• **Daftar Soal**:
[A] Menurut teks kutipan tentang premi asuransi dalam Pajak Penghasilan, apa status premi asuransi yang dibayar oleh pemberi kerja bagi pegawai yang bersangkutan?
[B] Tuliskan lanjutan teks kutipan tentang premi asuransi dalam Pajak Penghasilan, dimulai setelah kalimat terakhirnya.

Berdasarkan Pasal 9 ayat (1) huruf d Undang-undang Nomor 7 Tahun 1983 tentang Pajak Penghasilan telah beberapa kali diubah terakhir dengan Undang-undang Nomor 17 Tahun 2000, antara lain diatur bahwa untuk menentukan besarnya Penghasilan Kena Pajak bagi Wajib Pajak dalam negeri dan bentuk usaha tetap tidak boleh dikurangkan premi asuransi kesehatan, asuransi kecelakaan, asuransi jiwa, asuransi dwiguna, dan asuransi beasiswa, yang dibayarkan oleh Wajib Pajak Orang Pribadi, kecuali jika dibayar oleh pemberi kerja dan premi tersebut dihitung sebagai penghasilan bagi Wajib Pajak Yang bersangkutan. Dalam penjelasan pasal tersebut disebutkan bahwa apabila premi asuransi tersebut dibayar atau ditanggung oleh pemberi kerja, maka bagi pemberi kerja pembayaran tersebut boleh dibebankan sebagai biaya dan bagi pegawai yang bersangkutan merupakan penghasilan yang merupakan Objek Pajak.

• **Data yang Diberikan**:
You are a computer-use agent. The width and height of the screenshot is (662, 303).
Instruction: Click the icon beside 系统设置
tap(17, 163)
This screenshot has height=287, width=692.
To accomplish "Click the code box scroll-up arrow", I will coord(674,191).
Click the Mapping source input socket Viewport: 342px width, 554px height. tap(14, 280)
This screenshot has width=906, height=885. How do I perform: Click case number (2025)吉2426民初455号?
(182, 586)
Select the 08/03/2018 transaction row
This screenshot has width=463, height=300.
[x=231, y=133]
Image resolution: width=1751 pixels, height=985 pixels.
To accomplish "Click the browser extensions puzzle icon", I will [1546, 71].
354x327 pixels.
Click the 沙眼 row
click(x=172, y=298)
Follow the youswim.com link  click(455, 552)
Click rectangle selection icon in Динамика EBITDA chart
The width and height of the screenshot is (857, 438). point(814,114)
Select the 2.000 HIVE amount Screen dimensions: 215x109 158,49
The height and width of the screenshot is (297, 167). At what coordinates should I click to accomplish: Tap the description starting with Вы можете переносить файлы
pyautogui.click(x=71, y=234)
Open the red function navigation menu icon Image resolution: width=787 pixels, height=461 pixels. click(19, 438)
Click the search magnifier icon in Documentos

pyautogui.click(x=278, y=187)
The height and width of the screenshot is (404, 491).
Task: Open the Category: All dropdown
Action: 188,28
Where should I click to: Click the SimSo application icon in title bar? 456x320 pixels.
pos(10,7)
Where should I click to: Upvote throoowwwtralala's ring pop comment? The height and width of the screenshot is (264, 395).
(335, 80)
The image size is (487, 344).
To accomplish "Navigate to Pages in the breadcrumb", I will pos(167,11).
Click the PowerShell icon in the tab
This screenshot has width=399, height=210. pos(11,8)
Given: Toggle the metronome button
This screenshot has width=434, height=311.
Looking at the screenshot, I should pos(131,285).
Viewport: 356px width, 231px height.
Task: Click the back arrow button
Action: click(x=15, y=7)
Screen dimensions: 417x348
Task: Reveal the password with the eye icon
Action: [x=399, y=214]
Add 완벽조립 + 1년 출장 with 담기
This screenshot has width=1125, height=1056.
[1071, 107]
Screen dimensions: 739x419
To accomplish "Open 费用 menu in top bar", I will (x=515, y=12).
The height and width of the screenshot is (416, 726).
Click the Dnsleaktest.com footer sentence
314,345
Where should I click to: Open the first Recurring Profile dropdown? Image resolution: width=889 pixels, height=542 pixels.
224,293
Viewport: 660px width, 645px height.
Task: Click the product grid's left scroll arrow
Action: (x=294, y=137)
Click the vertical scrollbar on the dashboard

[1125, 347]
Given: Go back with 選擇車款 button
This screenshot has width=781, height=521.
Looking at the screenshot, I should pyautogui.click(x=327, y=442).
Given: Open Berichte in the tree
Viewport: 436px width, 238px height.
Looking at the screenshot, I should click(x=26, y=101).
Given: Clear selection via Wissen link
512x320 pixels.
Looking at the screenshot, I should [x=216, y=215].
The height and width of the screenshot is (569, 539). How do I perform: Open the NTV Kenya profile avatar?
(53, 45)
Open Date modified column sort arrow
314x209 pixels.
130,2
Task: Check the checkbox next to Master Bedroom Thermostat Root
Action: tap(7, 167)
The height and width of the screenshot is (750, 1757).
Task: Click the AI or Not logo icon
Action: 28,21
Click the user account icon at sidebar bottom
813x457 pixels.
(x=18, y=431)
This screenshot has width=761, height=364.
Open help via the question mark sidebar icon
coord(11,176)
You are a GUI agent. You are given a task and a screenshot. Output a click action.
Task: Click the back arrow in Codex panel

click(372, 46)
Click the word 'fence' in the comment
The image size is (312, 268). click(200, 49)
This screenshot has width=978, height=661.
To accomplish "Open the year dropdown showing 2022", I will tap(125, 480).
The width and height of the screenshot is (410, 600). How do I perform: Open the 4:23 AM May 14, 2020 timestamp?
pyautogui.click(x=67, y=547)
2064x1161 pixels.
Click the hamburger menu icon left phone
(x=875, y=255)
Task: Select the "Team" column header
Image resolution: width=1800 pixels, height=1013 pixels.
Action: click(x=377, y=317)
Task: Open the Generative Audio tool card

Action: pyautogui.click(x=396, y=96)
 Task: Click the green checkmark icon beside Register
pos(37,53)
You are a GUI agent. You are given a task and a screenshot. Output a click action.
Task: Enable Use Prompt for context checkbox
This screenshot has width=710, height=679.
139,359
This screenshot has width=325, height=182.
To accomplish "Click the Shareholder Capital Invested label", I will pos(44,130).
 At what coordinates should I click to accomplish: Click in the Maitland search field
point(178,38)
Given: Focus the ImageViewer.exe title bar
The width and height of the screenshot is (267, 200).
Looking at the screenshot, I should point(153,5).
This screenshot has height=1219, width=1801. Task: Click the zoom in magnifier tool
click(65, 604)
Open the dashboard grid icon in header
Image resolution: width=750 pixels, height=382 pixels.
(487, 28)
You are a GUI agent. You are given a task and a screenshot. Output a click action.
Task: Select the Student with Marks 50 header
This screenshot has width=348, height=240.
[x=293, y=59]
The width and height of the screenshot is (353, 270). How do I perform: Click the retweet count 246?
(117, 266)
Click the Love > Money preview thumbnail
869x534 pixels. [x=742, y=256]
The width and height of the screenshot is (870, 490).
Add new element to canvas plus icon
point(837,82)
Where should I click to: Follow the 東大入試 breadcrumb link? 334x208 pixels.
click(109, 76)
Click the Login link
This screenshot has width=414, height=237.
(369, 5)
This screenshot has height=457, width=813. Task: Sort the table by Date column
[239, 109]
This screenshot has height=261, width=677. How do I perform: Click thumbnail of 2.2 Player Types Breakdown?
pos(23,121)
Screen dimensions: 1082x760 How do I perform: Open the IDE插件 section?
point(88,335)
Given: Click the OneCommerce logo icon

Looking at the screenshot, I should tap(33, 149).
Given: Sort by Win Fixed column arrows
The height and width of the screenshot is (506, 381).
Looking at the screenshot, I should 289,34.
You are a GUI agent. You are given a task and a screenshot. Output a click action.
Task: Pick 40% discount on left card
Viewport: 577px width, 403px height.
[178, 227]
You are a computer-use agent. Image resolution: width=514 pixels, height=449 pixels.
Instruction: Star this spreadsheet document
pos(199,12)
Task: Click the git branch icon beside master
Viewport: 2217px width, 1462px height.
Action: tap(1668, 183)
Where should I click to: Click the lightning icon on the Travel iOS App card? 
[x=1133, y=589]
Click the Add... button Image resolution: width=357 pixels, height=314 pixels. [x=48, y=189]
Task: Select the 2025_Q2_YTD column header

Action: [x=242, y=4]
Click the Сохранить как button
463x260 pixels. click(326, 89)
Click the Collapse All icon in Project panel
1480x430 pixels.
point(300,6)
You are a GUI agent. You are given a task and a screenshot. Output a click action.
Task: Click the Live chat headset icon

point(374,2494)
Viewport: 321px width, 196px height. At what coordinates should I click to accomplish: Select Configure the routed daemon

• **Jawaban Tertulis**:
[A] Bagi pegawai yang bersangkutan, premi tersebut merupakan penghasilan yang merupakan Objek Pajak.

[B]
Berdasar ketentuan tersebut di atas, dengan ini diberikan penegasan sebagai berikut:
1. Yang dimaksud dengan Pemberi Kerja pada formulir 1770-I halaman 1 Bagian A Nomor 3 huruf a adalah Wajib Pajak Orang Pribadi sebagai pemberi kerja yang membayar atau menanggung premi asuransi kesehatan, asuransi kecelakaan, asuransi jiwa, asuransi dwiguna, dan asuransi beasiswa untuk pegawainya.
2. Bagi Wajib Pajak Orang Pribadi sebagai pemberi kerja yang melakukan pembayaran premi asuransi untuk pegawainya tersebut sebagaimana dimaksud pada huruf a, boleh membebankannya sebagai biaya dalam menghitung besarnya Penghasilan Kena pajak dan bagi pegawai yang bersangkutan premi asuransi dimaksud merupakan penghasilan yang merupakan Objek Pajak.
3. Dalam hal pembayaran premi asuransi tersebut pada huruf a belum dibebankan sebagai biaya oleh Wajib Pajak Orang Pribadi sebagai pemberi kerja, maka dapat dilakukan penyesuaian fiskal negatif oleh Wajib Pajak Orang Pribadi pemberi kerja tersebut.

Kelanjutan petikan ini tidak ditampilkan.